Information:
====

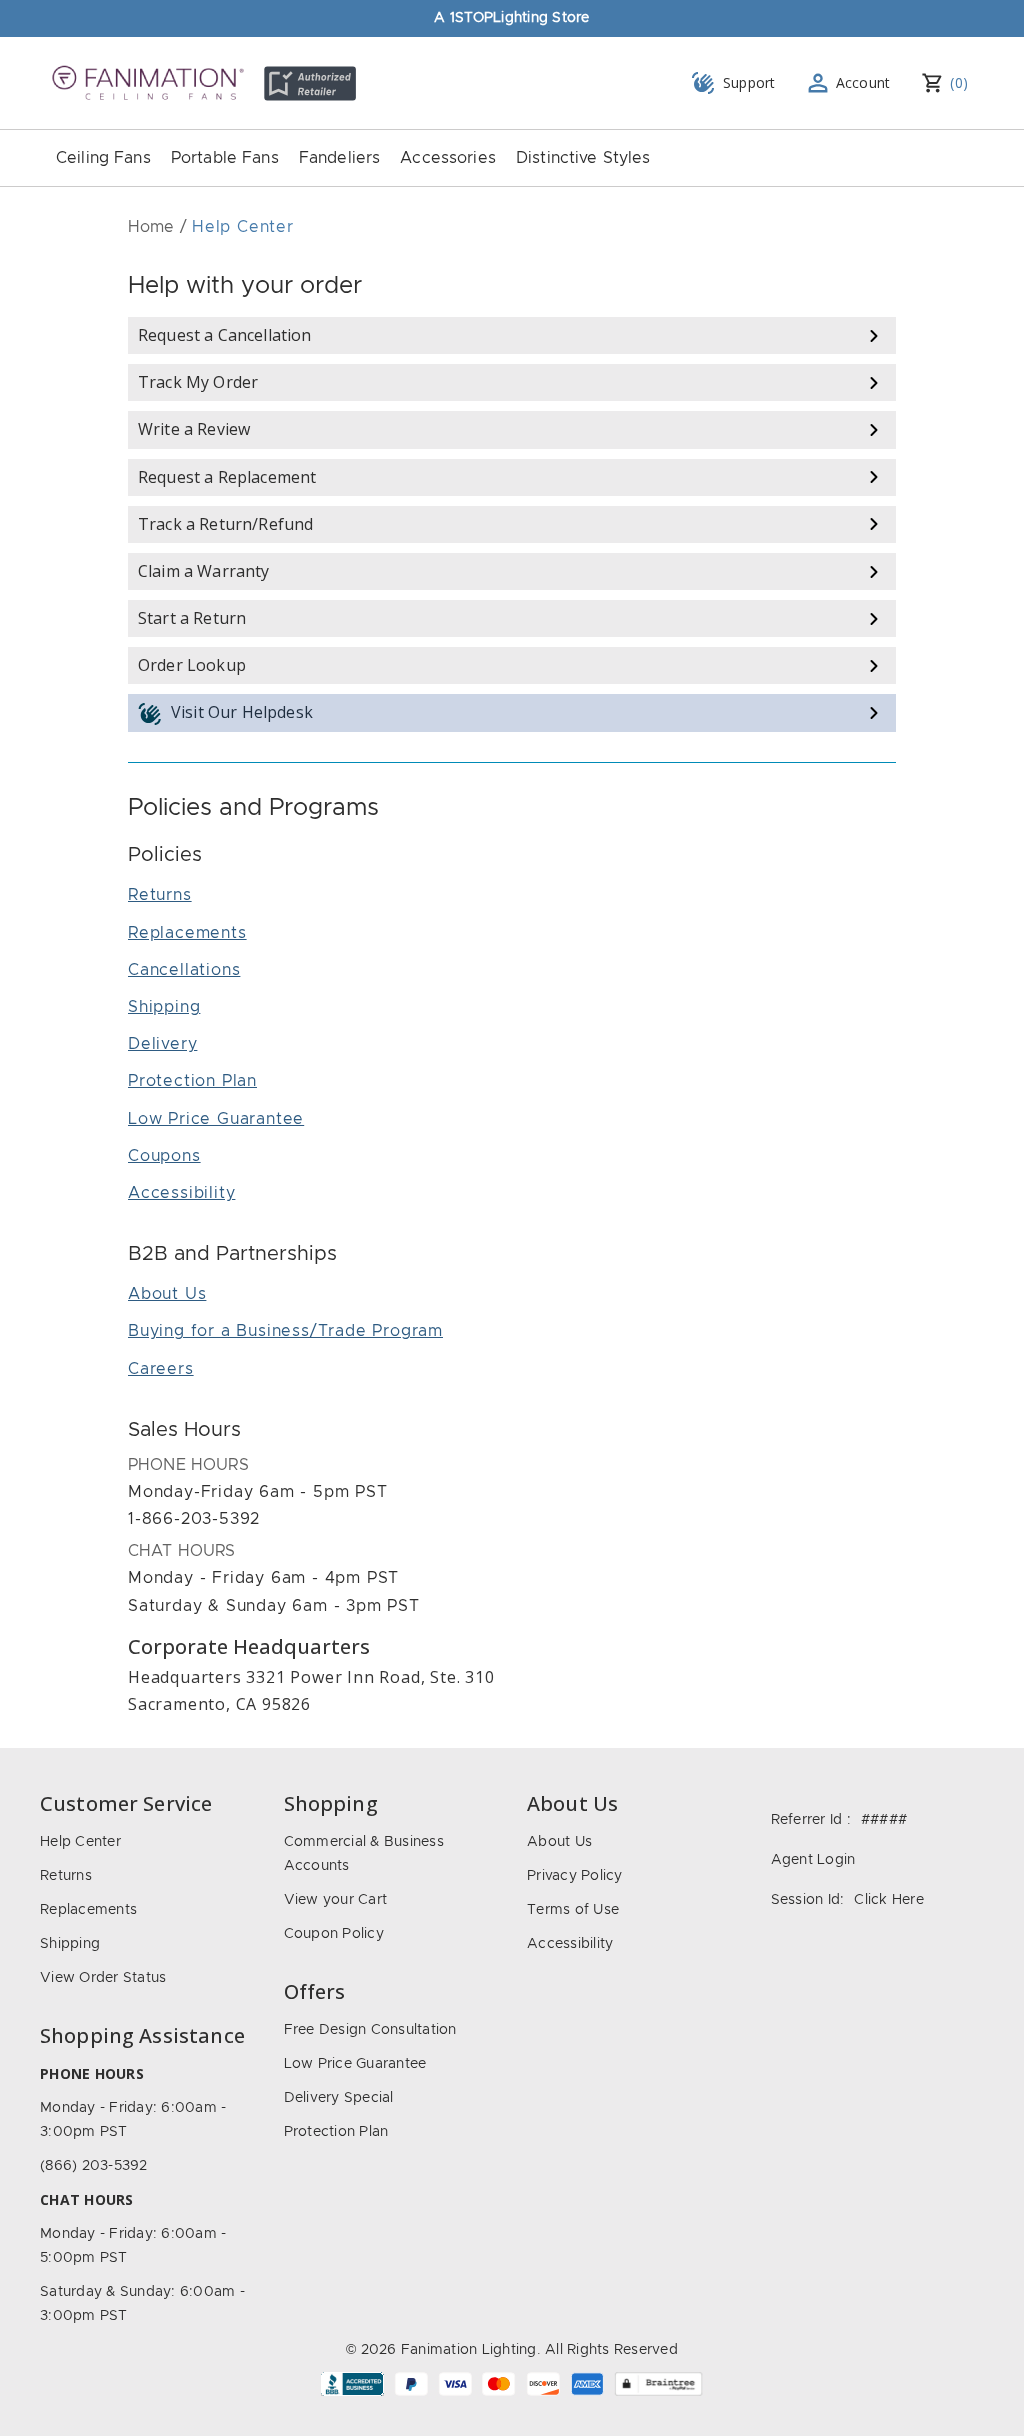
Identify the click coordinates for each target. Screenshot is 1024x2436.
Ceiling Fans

====

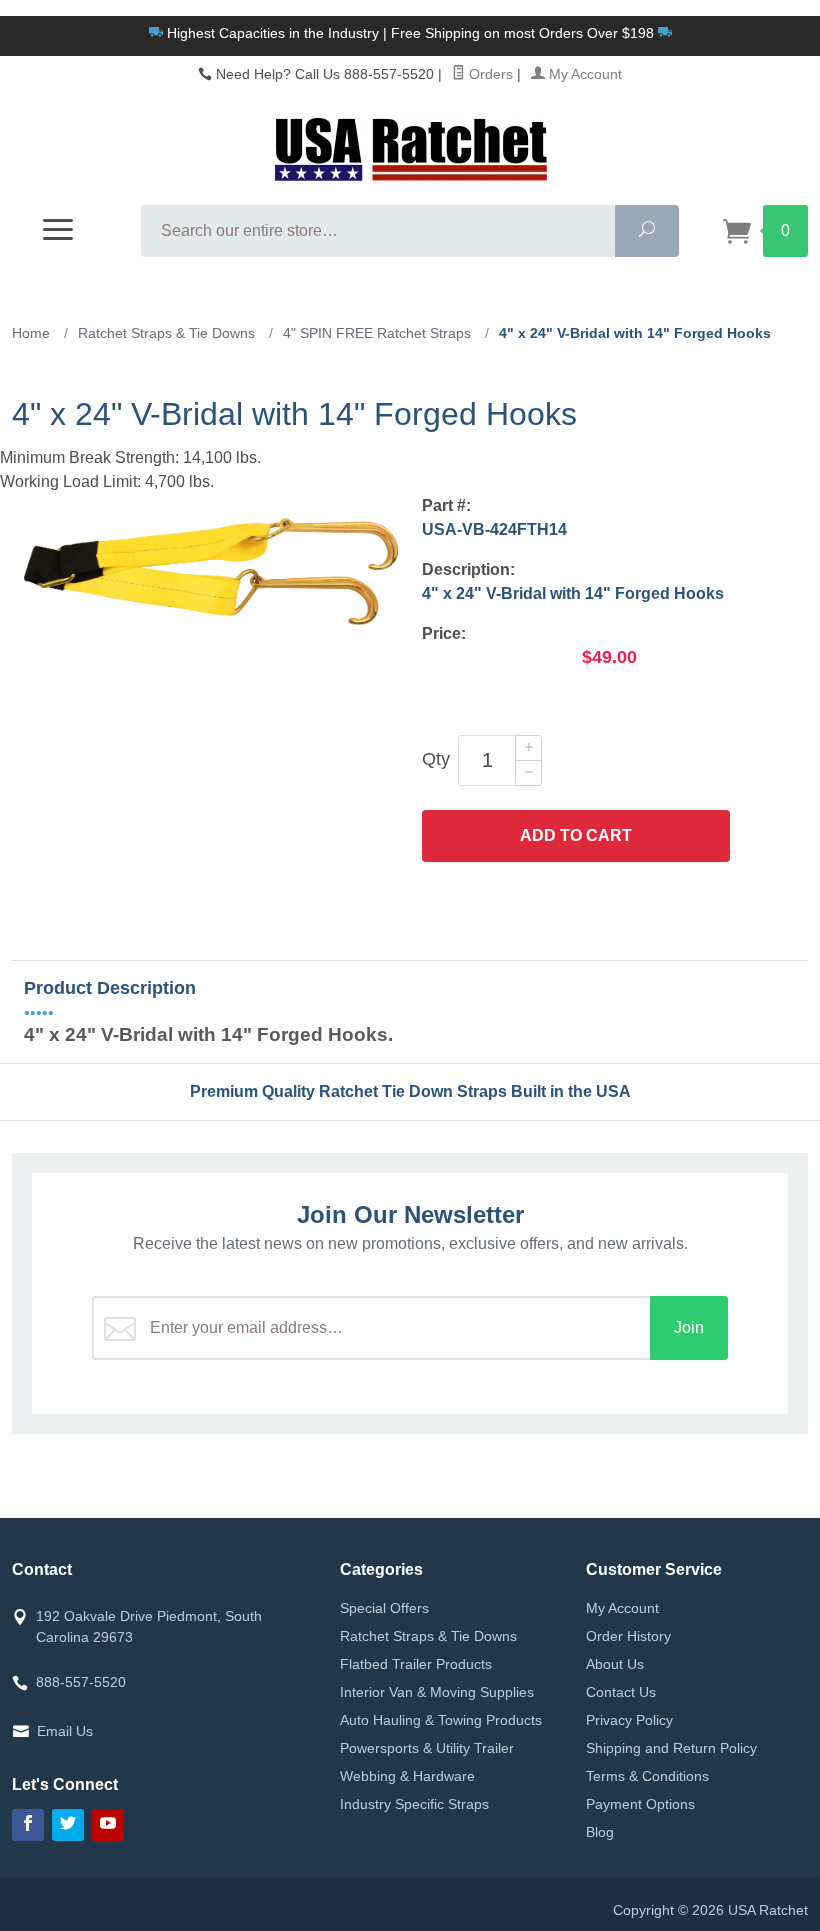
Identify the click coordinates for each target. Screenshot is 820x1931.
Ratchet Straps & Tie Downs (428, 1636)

====

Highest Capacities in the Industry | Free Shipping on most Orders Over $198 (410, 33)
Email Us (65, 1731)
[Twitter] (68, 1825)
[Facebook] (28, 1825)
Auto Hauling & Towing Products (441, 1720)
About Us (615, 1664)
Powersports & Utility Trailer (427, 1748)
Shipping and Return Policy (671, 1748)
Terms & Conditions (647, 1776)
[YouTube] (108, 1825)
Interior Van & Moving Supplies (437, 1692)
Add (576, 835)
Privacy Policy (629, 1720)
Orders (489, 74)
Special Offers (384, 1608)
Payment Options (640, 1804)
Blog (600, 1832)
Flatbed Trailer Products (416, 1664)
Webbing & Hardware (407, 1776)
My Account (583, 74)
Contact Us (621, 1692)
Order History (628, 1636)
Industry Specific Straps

====

The task:
Would you retype the lines above from the one with "Screenshot is 1024x2436." down to the one with "Ceiling Fans", word for word, both ends included and no other lines?

Exercise output:
Identify the click coordinates for each target. Screenshot is 1024x2436.
Ceiling Fans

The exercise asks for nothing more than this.